Stored items:
----
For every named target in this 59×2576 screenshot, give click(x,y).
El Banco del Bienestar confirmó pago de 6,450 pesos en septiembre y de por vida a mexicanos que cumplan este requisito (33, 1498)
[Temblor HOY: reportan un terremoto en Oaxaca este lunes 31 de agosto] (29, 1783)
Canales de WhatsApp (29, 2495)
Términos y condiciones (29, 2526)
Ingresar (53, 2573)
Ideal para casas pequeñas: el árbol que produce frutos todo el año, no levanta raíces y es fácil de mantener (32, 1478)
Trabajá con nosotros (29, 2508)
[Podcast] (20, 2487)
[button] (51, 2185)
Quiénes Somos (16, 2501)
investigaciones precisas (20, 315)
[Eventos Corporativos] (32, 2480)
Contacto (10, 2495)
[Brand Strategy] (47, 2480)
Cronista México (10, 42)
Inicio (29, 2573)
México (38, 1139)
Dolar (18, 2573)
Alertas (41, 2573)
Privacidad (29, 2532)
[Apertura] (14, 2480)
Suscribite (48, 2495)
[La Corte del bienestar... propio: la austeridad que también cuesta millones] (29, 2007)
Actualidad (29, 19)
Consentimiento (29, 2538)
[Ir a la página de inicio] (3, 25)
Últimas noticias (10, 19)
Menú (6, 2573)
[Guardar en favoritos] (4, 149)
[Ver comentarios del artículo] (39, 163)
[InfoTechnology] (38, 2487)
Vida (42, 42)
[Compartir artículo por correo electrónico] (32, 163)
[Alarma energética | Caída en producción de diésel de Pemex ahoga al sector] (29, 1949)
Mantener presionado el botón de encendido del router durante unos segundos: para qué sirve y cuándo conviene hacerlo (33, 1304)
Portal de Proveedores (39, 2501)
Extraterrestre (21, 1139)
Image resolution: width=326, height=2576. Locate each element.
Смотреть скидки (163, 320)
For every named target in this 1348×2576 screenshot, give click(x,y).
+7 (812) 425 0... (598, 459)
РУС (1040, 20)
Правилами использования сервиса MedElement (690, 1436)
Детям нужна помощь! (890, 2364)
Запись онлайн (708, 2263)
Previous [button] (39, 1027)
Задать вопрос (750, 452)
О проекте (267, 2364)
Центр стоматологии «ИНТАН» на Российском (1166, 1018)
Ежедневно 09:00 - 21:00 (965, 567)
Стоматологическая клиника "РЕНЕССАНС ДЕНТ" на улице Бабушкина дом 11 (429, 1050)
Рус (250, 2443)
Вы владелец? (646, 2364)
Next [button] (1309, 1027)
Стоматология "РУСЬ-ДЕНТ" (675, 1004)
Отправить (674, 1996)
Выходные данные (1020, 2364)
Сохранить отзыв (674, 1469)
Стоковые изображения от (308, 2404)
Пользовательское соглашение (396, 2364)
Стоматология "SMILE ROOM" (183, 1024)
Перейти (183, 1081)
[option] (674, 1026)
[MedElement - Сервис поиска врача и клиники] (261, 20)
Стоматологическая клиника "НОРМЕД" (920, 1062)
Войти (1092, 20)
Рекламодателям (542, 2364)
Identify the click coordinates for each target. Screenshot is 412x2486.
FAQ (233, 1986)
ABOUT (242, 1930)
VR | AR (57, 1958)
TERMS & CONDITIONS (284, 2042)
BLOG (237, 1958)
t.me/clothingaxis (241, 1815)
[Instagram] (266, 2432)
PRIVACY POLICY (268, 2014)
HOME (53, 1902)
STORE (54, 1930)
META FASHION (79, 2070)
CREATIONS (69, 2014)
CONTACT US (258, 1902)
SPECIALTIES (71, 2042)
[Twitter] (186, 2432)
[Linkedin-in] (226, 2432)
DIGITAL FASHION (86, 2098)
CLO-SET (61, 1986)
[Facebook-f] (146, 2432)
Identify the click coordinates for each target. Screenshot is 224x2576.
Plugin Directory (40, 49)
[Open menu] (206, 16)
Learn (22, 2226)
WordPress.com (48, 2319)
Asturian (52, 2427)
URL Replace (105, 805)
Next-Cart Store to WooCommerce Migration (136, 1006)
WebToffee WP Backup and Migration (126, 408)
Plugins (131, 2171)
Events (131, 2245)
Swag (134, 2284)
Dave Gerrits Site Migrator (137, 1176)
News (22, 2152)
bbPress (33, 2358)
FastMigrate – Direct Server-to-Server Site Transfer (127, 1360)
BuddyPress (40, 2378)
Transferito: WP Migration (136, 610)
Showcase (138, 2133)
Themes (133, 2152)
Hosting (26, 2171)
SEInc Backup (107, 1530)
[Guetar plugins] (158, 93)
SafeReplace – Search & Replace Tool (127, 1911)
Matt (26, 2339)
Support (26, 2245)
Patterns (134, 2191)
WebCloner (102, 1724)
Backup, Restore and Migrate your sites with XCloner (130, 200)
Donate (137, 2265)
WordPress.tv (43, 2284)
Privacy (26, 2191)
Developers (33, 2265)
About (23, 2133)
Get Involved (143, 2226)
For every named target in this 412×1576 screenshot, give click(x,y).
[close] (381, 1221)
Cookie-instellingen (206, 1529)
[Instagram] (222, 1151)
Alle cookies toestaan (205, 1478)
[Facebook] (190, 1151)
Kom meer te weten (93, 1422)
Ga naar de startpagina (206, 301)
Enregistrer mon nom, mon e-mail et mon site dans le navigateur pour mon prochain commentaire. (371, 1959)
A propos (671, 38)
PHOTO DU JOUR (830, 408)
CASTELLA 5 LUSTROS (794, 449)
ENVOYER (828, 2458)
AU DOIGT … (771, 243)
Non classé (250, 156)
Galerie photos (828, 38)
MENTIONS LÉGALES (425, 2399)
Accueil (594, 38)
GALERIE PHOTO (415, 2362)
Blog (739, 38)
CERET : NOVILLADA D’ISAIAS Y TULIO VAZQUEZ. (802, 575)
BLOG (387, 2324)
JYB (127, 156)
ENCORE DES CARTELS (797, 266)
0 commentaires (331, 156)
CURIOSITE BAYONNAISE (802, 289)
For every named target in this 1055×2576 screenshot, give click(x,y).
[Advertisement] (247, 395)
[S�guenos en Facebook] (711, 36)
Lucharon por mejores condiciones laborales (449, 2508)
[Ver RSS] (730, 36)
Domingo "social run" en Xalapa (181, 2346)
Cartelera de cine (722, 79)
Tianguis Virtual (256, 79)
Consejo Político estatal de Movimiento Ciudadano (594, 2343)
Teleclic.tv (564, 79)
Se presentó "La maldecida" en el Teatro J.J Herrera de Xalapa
----
(What to work on) Give back exactly the lines above starting at the line where "[Twitter] (186, 2432)" appears and ending at the line where "News (22, 2152)" appears, both included, with no other lines.

(Result of this exercise)
[Twitter] (186, 2432)
[Linkedin-in] (226, 2432)
DIGITAL FASHION (86, 2098)
CLO-SET (61, 1986)
[Facebook-f] (146, 2432)
Identify the click coordinates for each target. Screenshot is 224x2576.
Plugin Directory (40, 49)
[Open menu] (206, 16)
Learn (22, 2226)
WordPress.com (48, 2319)
Asturian (52, 2427)
URL Replace (105, 805)
Next-Cart Store to WooCommerce Migration (136, 1006)
WebToffee WP Backup and Migration (126, 408)
Plugins (131, 2171)
Events (131, 2245)
Swag (134, 2284)
Dave Gerrits Site Migrator (137, 1176)
News (22, 2152)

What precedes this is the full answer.